● TASK ITEM
For the listing below, print exactly the lines from the line with "This screenshot has height=758, width=948." to the line with "Task: Open the number format Custom dropdown", both included, and nothing beyond them.

● STORED DATA
--------

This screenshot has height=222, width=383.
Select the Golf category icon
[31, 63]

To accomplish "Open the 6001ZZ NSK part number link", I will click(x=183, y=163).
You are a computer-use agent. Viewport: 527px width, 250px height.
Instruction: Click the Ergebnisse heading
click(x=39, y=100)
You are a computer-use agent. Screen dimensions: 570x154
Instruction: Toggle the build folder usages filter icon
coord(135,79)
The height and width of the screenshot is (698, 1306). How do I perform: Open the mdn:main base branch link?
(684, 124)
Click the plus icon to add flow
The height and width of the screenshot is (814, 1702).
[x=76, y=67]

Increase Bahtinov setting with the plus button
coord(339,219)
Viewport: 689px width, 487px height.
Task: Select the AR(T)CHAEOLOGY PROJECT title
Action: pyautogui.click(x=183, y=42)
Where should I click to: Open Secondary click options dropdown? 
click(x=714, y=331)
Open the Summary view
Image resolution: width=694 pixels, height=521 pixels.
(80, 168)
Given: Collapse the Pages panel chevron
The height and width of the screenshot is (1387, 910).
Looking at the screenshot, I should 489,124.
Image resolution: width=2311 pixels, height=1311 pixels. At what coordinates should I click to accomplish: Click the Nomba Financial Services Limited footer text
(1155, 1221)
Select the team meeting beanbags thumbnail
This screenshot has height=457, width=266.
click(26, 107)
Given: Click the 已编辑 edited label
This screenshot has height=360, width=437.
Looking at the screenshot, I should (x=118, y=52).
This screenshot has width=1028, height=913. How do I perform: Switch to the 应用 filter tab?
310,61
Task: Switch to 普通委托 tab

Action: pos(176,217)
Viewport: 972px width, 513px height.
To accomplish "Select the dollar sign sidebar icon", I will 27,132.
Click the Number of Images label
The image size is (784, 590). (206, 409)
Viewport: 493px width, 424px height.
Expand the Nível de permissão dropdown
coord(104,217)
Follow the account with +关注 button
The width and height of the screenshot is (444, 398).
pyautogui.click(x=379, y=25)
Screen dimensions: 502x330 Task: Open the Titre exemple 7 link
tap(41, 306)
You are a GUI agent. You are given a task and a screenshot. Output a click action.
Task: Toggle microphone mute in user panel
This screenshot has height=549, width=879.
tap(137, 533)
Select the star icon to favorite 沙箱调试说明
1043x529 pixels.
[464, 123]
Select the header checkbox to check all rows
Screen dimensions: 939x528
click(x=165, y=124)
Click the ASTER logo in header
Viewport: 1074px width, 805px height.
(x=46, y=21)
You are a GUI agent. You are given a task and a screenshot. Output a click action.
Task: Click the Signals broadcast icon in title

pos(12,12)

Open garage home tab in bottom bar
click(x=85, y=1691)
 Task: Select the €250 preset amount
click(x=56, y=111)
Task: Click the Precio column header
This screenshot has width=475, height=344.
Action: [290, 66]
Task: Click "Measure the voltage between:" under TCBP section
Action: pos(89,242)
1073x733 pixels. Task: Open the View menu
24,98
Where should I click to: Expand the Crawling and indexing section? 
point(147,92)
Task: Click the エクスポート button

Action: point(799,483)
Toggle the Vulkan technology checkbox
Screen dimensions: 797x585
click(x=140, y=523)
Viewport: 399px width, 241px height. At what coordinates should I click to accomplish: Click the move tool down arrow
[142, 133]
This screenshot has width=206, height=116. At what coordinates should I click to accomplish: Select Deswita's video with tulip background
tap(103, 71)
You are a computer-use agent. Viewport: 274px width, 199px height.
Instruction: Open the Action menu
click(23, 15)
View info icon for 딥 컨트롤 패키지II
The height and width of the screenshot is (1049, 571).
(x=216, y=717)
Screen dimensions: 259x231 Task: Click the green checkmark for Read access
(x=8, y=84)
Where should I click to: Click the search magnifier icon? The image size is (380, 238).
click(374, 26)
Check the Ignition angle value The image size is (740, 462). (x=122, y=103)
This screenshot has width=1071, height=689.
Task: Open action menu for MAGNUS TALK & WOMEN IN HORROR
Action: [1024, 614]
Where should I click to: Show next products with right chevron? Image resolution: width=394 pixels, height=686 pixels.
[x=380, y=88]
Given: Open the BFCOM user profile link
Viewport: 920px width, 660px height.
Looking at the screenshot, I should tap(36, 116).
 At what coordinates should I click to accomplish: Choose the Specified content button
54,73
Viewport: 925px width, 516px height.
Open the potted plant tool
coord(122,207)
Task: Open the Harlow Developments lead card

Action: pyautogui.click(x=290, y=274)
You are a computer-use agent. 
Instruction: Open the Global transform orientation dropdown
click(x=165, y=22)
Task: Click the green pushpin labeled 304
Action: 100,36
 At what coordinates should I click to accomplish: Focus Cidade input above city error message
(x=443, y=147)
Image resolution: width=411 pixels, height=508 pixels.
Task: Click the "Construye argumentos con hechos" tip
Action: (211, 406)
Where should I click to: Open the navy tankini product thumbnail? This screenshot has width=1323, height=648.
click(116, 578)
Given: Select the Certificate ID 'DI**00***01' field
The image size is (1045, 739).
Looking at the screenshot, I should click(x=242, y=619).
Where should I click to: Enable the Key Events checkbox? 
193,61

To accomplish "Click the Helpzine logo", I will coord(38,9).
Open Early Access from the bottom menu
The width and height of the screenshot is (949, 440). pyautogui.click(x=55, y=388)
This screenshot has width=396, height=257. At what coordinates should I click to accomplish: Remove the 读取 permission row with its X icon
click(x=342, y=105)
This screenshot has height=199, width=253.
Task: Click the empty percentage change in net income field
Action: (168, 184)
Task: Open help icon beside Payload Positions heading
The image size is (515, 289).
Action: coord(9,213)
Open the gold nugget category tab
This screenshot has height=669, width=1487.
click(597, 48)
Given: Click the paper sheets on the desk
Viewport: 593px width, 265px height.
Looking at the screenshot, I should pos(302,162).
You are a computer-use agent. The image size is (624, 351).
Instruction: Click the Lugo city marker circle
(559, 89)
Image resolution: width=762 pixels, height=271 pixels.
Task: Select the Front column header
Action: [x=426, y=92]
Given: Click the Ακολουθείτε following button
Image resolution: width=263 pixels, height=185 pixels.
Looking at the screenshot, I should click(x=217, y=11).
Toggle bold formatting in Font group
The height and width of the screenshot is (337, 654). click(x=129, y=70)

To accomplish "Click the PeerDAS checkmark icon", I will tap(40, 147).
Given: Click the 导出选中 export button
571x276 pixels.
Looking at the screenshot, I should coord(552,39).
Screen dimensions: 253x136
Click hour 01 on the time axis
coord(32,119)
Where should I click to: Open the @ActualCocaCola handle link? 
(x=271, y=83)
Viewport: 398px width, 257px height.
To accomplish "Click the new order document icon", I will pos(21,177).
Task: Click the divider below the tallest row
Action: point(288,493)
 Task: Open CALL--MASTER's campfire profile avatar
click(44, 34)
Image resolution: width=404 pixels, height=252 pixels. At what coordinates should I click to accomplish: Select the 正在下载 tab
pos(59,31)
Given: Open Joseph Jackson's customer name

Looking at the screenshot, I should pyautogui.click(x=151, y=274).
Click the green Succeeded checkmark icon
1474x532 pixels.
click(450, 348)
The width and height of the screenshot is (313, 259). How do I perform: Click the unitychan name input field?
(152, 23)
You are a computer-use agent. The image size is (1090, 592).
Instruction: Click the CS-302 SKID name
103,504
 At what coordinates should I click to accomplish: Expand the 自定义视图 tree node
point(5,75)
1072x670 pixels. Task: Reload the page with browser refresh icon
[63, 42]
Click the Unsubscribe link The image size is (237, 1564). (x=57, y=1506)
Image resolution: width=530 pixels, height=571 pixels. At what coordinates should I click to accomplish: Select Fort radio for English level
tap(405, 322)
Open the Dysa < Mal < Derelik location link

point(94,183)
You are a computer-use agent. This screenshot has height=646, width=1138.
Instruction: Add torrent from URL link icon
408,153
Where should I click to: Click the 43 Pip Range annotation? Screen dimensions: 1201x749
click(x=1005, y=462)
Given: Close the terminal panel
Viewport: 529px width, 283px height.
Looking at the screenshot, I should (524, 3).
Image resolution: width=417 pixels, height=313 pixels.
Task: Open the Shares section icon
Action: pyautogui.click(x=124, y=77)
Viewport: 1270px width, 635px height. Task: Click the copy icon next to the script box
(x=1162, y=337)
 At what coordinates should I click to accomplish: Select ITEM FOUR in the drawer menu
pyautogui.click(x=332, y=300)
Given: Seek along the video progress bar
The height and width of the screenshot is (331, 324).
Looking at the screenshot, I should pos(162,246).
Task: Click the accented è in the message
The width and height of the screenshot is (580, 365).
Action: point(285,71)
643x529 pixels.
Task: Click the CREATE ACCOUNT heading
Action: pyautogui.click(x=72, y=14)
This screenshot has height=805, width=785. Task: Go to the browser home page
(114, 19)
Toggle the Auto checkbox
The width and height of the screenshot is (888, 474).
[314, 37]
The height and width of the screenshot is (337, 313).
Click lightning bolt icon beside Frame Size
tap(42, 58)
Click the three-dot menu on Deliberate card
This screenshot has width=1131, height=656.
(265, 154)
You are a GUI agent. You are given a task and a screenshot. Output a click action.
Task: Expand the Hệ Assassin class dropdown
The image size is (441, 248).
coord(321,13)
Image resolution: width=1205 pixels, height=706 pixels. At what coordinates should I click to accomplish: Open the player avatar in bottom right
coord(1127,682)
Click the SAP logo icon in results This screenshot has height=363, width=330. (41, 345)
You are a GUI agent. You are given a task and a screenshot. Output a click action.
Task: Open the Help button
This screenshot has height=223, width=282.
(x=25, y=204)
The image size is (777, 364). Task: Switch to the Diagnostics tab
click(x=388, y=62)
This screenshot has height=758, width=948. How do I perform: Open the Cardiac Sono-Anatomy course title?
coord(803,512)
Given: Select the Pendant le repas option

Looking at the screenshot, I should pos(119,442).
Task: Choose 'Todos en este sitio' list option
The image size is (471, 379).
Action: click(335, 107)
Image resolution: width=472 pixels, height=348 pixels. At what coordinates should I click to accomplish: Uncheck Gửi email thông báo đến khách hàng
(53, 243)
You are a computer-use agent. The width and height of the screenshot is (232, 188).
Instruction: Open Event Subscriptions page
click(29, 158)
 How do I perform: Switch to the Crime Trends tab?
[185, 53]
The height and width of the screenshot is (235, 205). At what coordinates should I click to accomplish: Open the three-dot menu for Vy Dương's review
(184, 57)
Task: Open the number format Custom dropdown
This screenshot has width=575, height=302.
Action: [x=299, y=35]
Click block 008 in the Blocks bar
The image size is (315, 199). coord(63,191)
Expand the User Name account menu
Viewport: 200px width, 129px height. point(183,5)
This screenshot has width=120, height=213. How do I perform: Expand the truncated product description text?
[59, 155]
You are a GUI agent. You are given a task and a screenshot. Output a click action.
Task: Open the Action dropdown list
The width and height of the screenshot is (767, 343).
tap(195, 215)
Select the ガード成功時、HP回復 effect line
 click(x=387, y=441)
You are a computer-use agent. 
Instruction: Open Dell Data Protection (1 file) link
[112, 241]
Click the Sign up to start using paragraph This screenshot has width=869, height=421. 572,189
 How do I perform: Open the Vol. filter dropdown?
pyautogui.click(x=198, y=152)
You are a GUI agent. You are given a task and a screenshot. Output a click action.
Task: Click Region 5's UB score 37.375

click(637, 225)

--------

● EXERCISE OUTPUT
This screenshot has height=758, width=948. How do I perform: Open the Cardiac Sono-Anatomy course title?
coord(803,512)
Given: Select the Pendant le repas option

Looking at the screenshot, I should pos(119,442).
Task: Choose 'Todos en este sitio' list option
The image size is (471, 379).
Action: click(335, 107)
Image resolution: width=472 pixels, height=348 pixels. At what coordinates should I click to accomplish: Uncheck Gửi email thông báo đến khách hàng
(53, 243)
You are a computer-use agent. The width and height of the screenshot is (232, 188).
Instruction: Open Event Subscriptions page
click(29, 158)
 How do I perform: Switch to the Crime Trends tab?
[185, 53]
The height and width of the screenshot is (235, 205). At what coordinates should I click to accomplish: Open the three-dot menu for Vy Dương's review
(184, 57)
Task: Open the number format Custom dropdown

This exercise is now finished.